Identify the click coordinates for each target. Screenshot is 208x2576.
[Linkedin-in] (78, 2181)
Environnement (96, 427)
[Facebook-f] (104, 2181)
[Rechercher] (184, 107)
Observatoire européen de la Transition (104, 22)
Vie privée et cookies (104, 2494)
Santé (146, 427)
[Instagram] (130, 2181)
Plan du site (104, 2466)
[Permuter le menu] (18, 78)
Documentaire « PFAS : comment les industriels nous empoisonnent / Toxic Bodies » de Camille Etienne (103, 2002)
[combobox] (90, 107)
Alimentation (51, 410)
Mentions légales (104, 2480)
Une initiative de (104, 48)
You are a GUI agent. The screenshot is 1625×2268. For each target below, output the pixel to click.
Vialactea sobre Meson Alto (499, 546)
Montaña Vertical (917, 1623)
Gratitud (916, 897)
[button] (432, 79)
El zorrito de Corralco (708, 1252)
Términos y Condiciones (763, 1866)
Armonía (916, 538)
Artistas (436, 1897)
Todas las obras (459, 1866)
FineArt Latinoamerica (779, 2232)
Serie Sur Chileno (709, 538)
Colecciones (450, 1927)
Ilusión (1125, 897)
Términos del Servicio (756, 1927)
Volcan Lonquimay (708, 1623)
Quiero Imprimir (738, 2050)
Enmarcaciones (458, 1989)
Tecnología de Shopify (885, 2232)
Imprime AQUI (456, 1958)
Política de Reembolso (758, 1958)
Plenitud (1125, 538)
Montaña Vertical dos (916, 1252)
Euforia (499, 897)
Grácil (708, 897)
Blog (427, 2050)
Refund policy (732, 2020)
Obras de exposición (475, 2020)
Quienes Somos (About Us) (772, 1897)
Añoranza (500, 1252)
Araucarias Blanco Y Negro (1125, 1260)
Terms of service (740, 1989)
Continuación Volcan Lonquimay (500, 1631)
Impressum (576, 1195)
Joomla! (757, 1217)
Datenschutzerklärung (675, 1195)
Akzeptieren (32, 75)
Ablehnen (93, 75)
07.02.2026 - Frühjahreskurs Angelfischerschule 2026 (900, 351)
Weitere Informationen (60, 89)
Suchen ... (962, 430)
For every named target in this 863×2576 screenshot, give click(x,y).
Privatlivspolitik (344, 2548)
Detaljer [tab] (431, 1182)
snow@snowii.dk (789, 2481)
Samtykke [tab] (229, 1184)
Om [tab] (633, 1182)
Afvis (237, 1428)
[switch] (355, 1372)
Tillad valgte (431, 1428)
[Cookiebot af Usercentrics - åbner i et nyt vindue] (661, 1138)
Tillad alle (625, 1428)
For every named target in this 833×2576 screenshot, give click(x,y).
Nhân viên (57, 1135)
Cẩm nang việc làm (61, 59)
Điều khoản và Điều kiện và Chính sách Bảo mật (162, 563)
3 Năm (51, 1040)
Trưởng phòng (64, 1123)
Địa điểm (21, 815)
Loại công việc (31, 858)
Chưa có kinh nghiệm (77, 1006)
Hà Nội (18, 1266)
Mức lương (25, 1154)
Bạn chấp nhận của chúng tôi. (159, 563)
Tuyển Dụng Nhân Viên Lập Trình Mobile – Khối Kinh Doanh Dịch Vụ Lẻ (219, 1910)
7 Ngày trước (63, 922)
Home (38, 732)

*WHAT YOU NEED TO DO:*
Word for word, the whole listing should be given again.

*FINISHED EXERCISE:*
Identify the click coordinates for each target. Screenshot is 208x2576.
[Linkedin-in] (78, 2181)
Environnement (96, 427)
[Facebook-f] (104, 2181)
[Rechercher] (184, 107)
Observatoire européen de la Transition (104, 22)
Vie privée et cookies (104, 2494)
Santé (146, 427)
[Instagram] (130, 2181)
Plan du site (104, 2466)
[Permuter le menu] (18, 78)
Documentaire « PFAS : comment les industriels nous empoisonnent / Toxic Bodies » de Camille Etienne (103, 2002)
[combobox] (90, 107)
Alimentation (51, 410)
Mentions légales (104, 2480)
Une initiative de (104, 48)
You are a GUI agent. The screenshot is 1625×2268. For each target below, output the pixel to click.
Vialactea sobre Meson Alto (499, 546)
Montaña Vertical (917, 1623)
Gratitud (916, 897)
[button] (432, 79)
El zorrito de Corralco (708, 1252)
Términos y Condiciones (763, 1866)
Armonía (916, 538)
Artistas (436, 1897)
Todas las obras (459, 1866)
FineArt Latinoamerica (779, 2232)
Serie Sur Chileno (709, 538)
Colecciones (450, 1927)
Ilusión (1125, 897)
Términos del Servicio (756, 1927)
Volcan Lonquimay (708, 1623)
Quiero Imprimir (738, 2050)
Enmarcaciones (458, 1989)
Tecnología de Shopify (885, 2232)
Imprime AQUI (456, 1958)
Política de Reembolso (758, 1958)
Plenitud (1125, 538)
Montaña Vertical dos (916, 1252)
Euforia (499, 897)
Grácil (708, 897)
Blog (427, 2050)
Refund policy (732, 2020)
Obras de exposición (475, 2020)
Quienes Somos (About Us) (772, 1897)
Añoranza (500, 1252)
Araucarias Blanco Y Negro (1125, 1260)
Terms of service (740, 1989)
Continuación Volcan Lonquimay (500, 1631)
Impressum (576, 1195)
Joomla! (757, 1217)
Datenschutzerklärung (675, 1195)
Akzeptieren (32, 75)
Ablehnen (93, 75)
07.02.2026 - Frühjahreskurs Angelfischerschule 2026 (900, 351)
Weitere Informationen (60, 89)
Suchen ... (962, 430)
For every named target in this 863×2576 screenshot, give click(x,y).
Privatlivspolitik (344, 2548)
Detaljer [tab] (431, 1182)
snow@snowii.dk (789, 2481)
Samtykke [tab] (229, 1184)
Om [tab] (633, 1182)
Afvis (237, 1428)
[switch] (355, 1372)
Tillad valgte (431, 1428)
[Cookiebot af Usercentrics - åbner i et nyt vindue] (661, 1138)
Tillad alle (625, 1428)
For every named target in this 833×2576 screenshot, give click(x,y).
Nhân viên (57, 1135)
Cẩm nang việc làm (61, 59)
Điều khoản và Điều kiện và Chính sách Bảo mật (162, 563)
3 Năm (51, 1040)
Trưởng phòng (64, 1123)
Địa điểm (21, 815)
Loại công việc (31, 858)
Chưa có kinh nghiệm (77, 1006)
Hà Nội (18, 1266)
Mức lương (25, 1154)
Bạn chấp nhận của chúng tôi. (159, 563)
Tuyển Dụng Nhân Viên Lập Trình Mobile – Khối Kinh Doanh Dịch Vụ Lẻ (219, 1910)
7 Ngày trước (63, 922)
Home (38, 732)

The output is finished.